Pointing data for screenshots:
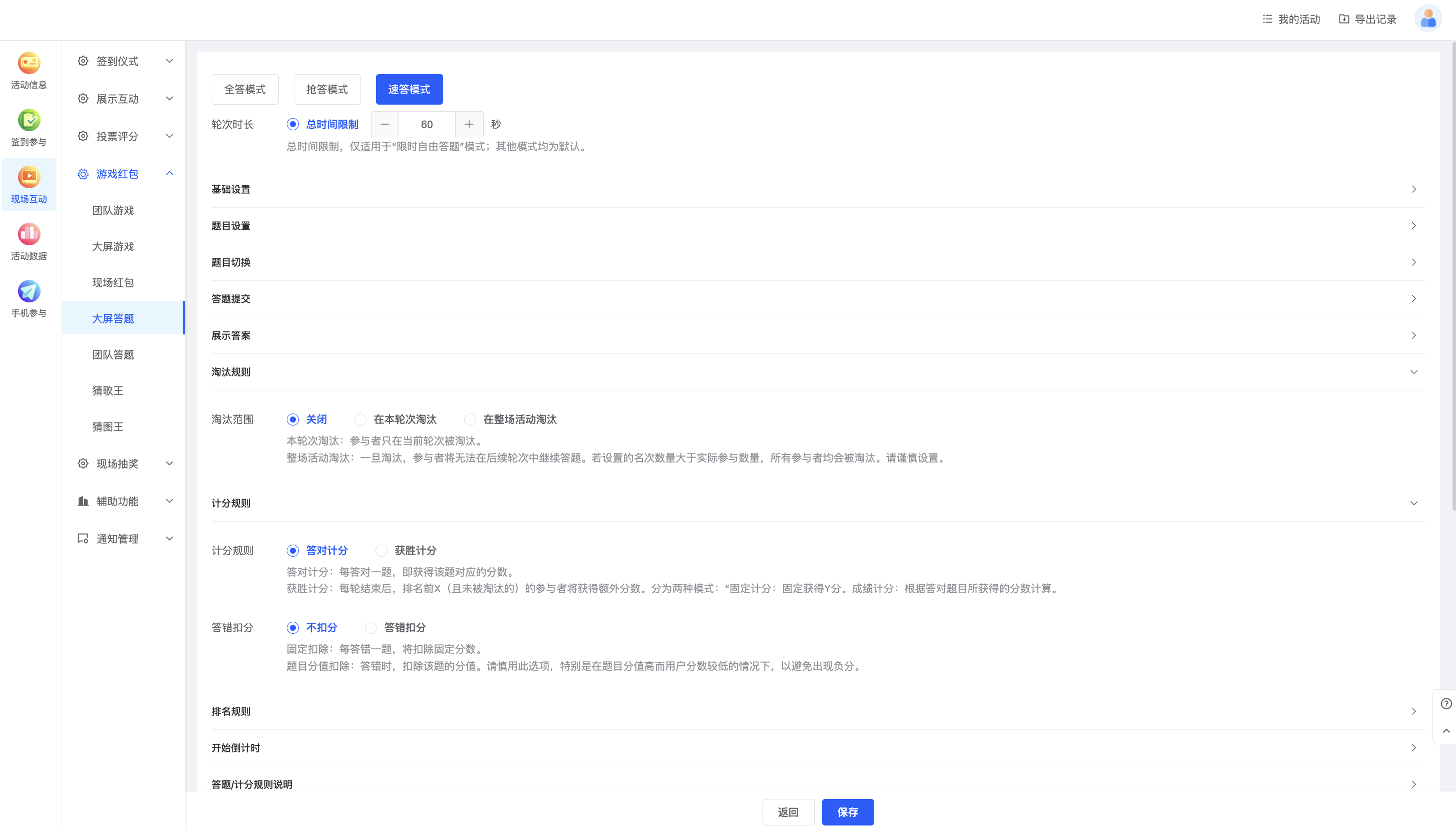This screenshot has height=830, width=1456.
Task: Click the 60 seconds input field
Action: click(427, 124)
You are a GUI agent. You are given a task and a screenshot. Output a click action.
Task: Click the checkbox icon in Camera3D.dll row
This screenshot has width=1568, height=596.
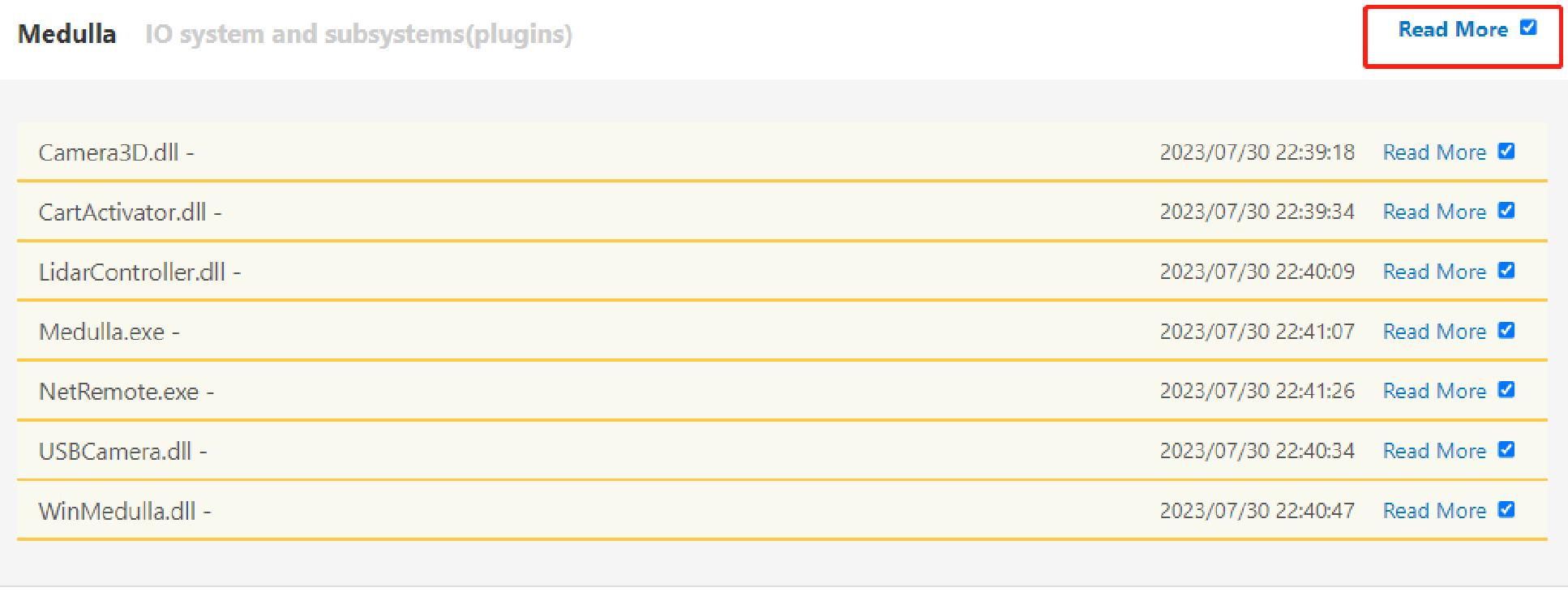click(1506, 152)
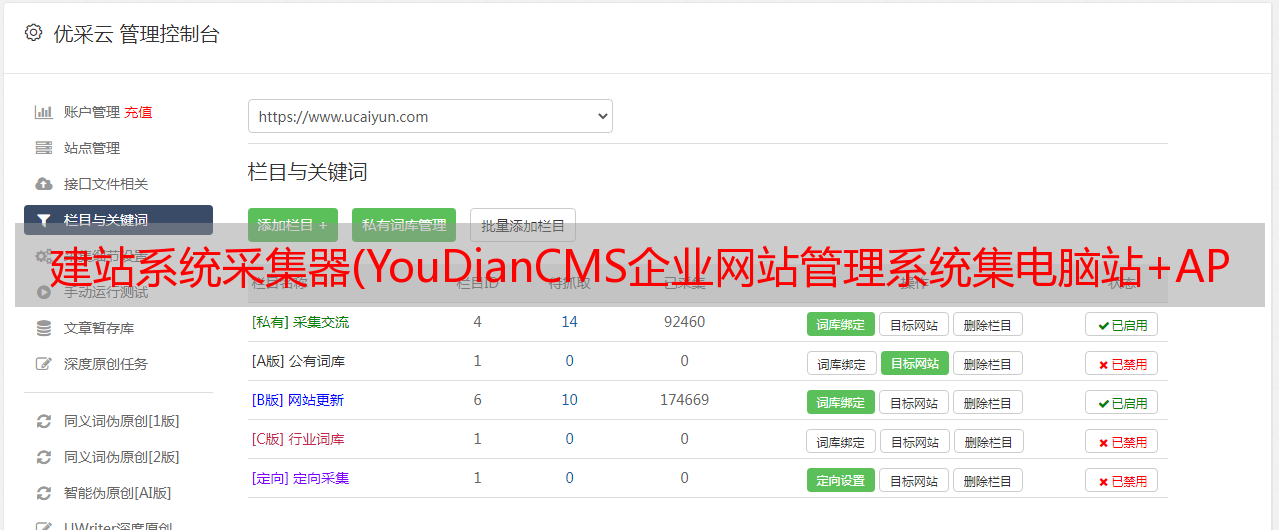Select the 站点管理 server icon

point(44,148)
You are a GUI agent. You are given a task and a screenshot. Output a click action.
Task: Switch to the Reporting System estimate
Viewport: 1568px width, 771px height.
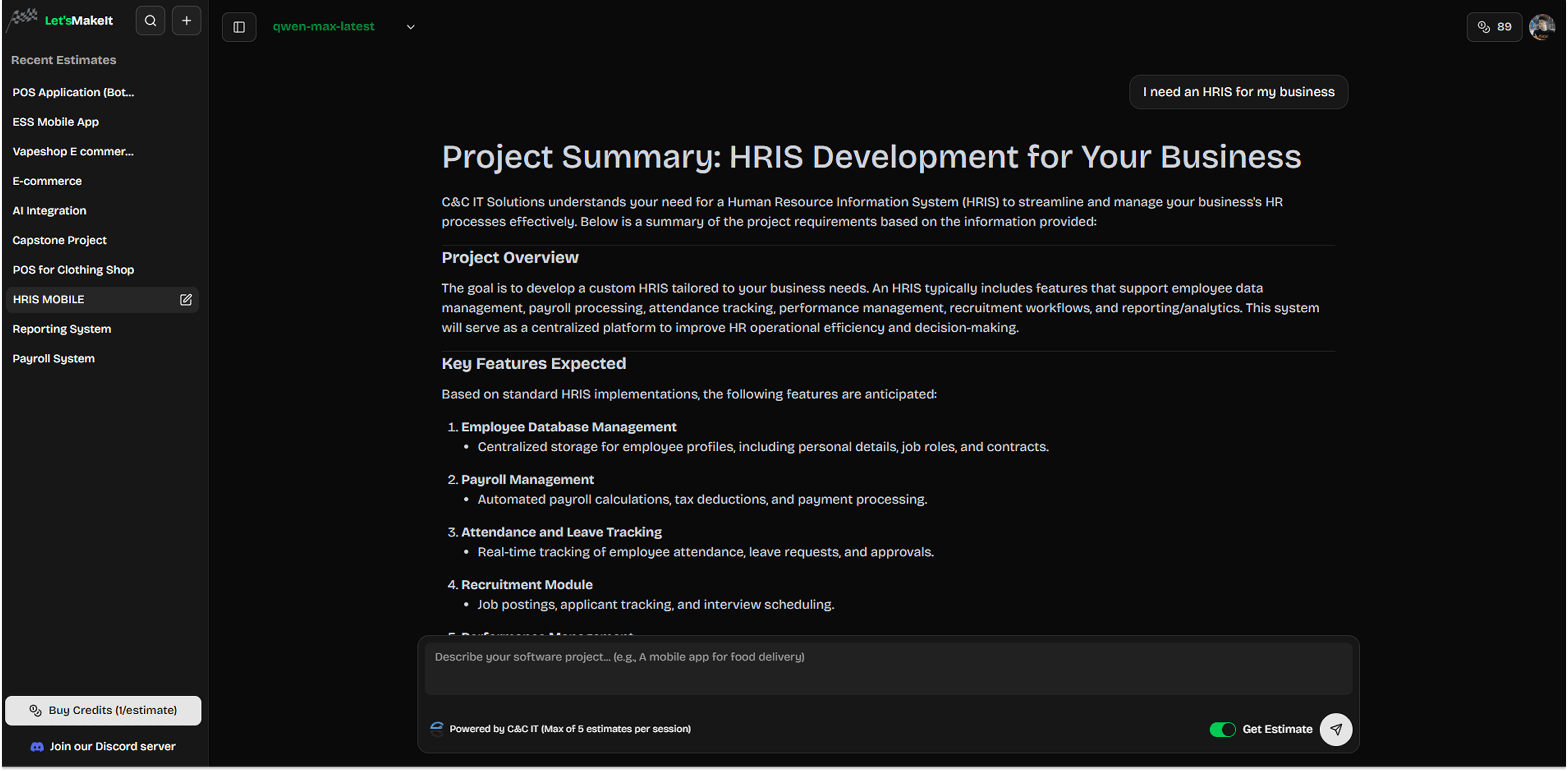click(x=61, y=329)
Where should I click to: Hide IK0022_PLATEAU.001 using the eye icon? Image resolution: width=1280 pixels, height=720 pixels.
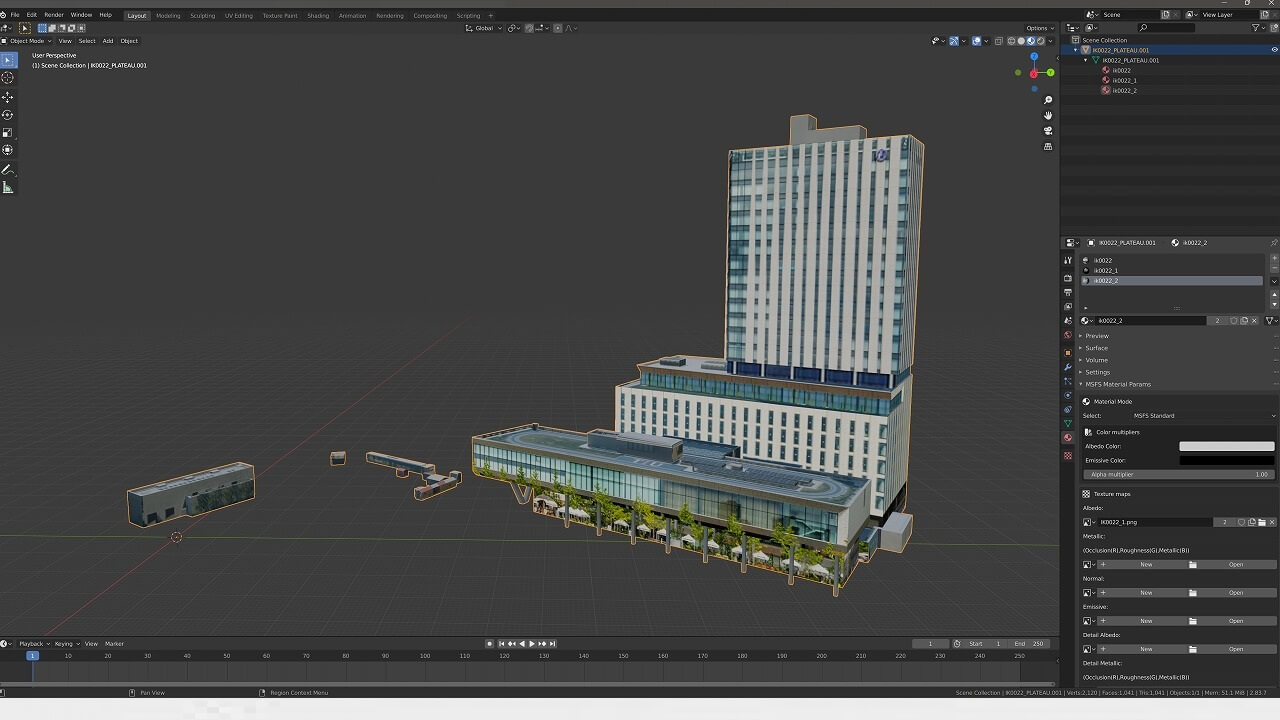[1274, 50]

→ **WORK TO COMPLETE**
Copy out everything from the line containing "Where should I" down to the last of the lines, both ends included, word for word. Leave the pictures out.

→ **ANSWER FOR THIS EXERCISE**
Where should I click to: Hide IK0022_PLATEAU.001 using the eye icon? Image resolution: width=1280 pixels, height=720 pixels.
[1274, 50]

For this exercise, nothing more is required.